L'Arlesienne Suite No 2 - Bizet

The RTE Concert Orchestra's teatime summer series ended well in the NCH last Friday. This was despite a disappointing start with the opening item, Mendelssohn's Scherzo, Nocturne and Wedding March for A Mid-summer Night's Dream, which had problems with speed and timing.

The concert's second half, which also featured 19th-century music for theatre, went much better. It included a lively account of Bizet's L'Arlesienne Suite No 2 and, best of all, some truly stylish playing during three movements from Delibes's Coppelia Suite.

The highlight of the evening came before the interval, in Mendelssohn's Violin Concerto in E minor which, for all its romantic flair, is closer to classical concertos than to the beefy richness of Bruch.

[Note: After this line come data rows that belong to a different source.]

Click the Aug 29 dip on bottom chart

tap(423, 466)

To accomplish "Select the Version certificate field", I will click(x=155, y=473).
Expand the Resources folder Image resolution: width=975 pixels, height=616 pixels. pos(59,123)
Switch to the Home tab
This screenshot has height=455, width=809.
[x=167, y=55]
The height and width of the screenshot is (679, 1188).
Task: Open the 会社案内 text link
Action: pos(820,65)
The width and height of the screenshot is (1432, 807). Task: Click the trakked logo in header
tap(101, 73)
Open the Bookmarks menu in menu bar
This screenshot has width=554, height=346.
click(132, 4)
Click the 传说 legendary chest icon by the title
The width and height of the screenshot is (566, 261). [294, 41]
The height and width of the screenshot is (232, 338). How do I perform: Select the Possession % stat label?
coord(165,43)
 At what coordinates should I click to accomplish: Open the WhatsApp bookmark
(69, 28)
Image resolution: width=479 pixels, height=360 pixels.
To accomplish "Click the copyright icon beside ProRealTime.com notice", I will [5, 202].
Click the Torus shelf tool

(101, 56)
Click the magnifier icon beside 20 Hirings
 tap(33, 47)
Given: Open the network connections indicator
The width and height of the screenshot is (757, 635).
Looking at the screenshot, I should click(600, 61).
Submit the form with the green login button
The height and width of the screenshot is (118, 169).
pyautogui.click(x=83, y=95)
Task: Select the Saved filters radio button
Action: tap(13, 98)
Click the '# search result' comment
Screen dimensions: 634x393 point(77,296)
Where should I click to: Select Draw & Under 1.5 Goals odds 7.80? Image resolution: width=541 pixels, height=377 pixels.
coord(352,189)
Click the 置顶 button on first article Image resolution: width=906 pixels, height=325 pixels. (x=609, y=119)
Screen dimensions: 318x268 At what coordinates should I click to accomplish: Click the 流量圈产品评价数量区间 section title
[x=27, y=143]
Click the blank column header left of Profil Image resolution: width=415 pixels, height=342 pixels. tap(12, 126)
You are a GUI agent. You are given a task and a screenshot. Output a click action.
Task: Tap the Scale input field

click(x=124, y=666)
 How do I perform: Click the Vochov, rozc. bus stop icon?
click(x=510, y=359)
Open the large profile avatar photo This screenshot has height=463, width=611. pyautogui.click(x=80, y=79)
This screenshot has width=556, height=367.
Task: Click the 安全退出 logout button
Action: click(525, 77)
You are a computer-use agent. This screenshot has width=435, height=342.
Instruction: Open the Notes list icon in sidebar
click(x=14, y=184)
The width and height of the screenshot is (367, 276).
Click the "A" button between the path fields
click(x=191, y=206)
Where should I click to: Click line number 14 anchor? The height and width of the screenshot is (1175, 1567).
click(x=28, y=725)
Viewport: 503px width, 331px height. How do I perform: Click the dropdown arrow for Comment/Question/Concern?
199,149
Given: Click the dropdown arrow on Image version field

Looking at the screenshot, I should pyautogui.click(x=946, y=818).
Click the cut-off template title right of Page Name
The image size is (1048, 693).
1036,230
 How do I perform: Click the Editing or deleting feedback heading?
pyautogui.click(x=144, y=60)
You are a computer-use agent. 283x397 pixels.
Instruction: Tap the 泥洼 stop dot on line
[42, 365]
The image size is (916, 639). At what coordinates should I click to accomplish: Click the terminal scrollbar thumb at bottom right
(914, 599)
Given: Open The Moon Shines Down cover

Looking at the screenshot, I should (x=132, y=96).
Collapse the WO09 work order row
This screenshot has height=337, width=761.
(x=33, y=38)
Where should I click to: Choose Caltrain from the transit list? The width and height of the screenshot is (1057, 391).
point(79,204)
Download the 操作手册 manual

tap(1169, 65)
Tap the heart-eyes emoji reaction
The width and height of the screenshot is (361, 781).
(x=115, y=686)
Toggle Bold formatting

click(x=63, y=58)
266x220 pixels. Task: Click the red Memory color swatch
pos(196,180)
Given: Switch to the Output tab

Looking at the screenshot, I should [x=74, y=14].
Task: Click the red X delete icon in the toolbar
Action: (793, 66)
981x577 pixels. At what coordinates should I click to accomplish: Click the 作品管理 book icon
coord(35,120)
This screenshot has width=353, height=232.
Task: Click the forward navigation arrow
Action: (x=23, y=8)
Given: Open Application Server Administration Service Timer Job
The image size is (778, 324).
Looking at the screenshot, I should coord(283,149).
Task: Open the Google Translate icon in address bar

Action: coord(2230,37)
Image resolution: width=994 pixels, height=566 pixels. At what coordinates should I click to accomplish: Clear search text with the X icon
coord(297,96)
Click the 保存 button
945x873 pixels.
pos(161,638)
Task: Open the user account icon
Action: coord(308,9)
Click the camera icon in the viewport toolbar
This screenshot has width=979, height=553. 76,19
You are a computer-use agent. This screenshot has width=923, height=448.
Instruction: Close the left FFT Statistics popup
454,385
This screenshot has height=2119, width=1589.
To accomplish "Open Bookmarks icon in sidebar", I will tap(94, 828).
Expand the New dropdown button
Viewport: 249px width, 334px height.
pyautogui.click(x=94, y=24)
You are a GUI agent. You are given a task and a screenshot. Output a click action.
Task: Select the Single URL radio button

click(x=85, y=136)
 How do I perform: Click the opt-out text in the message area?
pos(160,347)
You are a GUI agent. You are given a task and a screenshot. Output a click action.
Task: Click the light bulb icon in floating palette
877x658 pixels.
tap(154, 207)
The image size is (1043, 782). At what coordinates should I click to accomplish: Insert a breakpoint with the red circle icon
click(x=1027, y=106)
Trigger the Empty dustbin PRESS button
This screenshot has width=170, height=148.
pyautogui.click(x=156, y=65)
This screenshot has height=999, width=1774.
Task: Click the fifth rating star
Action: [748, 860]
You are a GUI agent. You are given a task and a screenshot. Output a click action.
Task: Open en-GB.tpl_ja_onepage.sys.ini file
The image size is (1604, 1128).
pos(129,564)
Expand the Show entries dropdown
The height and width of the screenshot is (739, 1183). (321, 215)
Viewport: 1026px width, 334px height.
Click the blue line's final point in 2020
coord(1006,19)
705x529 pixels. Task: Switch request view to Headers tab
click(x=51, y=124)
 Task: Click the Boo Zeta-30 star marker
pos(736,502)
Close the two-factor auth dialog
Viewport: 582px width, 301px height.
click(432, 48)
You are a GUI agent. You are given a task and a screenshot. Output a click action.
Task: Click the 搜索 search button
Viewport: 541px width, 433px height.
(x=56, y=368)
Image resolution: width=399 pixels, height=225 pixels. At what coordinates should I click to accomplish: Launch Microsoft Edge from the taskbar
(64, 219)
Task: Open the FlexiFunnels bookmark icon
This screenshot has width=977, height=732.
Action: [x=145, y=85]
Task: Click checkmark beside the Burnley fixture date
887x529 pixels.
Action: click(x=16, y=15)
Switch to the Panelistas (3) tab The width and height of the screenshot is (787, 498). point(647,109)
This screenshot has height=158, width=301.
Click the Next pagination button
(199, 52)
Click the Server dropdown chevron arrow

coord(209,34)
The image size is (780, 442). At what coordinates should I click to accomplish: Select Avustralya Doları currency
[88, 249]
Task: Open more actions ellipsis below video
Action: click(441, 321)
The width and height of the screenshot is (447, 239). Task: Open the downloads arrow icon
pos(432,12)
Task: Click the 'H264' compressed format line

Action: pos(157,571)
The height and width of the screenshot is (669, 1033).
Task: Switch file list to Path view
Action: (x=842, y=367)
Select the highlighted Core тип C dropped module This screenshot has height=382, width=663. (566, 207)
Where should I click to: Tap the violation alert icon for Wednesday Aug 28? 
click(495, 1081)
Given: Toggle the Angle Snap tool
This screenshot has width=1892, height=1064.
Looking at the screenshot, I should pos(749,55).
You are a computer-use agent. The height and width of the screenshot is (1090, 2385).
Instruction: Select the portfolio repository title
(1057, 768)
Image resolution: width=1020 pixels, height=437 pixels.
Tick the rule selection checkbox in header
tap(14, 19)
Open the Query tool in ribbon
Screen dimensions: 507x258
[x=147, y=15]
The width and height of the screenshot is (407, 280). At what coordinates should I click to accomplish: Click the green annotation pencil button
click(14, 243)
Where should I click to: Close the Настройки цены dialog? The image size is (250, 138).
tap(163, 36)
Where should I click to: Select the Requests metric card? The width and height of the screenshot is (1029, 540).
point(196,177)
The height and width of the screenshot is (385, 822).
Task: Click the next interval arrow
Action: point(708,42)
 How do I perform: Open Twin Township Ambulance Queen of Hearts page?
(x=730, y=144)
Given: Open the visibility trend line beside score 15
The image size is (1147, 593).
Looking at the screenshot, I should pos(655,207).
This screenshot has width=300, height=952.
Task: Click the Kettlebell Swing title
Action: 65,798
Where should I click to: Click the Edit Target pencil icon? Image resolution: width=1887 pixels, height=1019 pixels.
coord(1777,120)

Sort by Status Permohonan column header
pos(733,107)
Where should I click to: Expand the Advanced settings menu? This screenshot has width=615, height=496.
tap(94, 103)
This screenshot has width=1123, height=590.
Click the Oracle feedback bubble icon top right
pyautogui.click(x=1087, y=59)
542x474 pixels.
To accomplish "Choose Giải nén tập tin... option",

It was written for Ferdinand David, the leader of the Leipzig Gewandhaus Orchestra, of which Mendelssohn was the conductor. Until a year ago, Michael d'Arcy had been, for six years, leader of the RTECO, which is around the same size as the Leipzig orchestra was then.

Familiarity and mutual understanding showed in many ways, including some of the most subtle accompanying I have heard from this orchestra and its principal conductor, Proinnsias O Duinn.

This is one of those works which, because of its perfection, can misfire badly; or it can feel just right, as it did on this occasion. I have heard soloists play it with a more dazzling technique than Michael d'Arcy showed, or probably was interested in showing. But not all of them captured so effectively this music's finesse, its feeling of effortless invention.